University of Pennsylvania, ARCH Arch Building, 3601 Locust Walk, Room 108, Philadelphia, PA, United States

Free Screening This mixed program of doc and narrative shorts explores the similarities and differences between anti-Japanese sentiment that led to the community’s mass incarceration during WWII and Islamophobic bigotry in the post-9/11 and Trump Era. The block of six shorts is evenly split between Japanese American and Muslim/Sikh/South Asian stories for an evocative program meant to provoke conversation about these startling parallels Filmmakers expected in attendance for post-film Q&A. Moving Walls Director: Sharon Yamato | 25 mins | USA What happened to the scores of barracks used to house 120,000 Japanese Americans during WWII? At one camp built on government land in a remote area in Wyoming, they were sold for a dollar apiece to GI homesteaders settling the West after the war.
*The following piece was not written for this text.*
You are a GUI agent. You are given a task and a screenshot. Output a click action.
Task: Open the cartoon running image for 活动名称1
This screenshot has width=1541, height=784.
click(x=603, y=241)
This short doc delves into the intersection of mass incarceration and homesteading farmers as one group’s American nightmare became part of the American dream for another. The Crystal City Director: Kenya Gillespie | 13 mins | USA Combining present-day and archival footage, this short doc explores the physical remains of the Crystal City Incarceration Camp and the memories of its Japanese American survivors. Five O’Clock Shadow Director: Sangeeta Agrawal | 7 mins | USA An Indian American mother experiences racial abuse, causing her worst fears to rise to the surface. For the first time ever, she asks the question – do we really belong here? Pagg Director: Nardeep Khurmi | 17 mins | USA In the aftermath of a hate crime, a Sikh American man grapples with his fears and anxieties as he attempts to celebrate the 4th of July with his wife and infant son. As tensions rise through various microaggressions and racially charged encounters, he makes a tragic decision that changes his identity forever. Three Boys in Manzanar Director: Preeti Deb | 7 mins | USA This short doc tells the story of three Japanese American men from an iconic photo taken at Manzanar Incarceration Camp in their boyhood, reuniting 70-years later. Surviving Surveillance Director: Sarah Khan | 9 mins | USA Since 9/11 Muslim Americans have been mapped, surveilled, and entrapped by the NYPD. This short doc provides insight into the struggles of one family impacted by these questionable policing practices.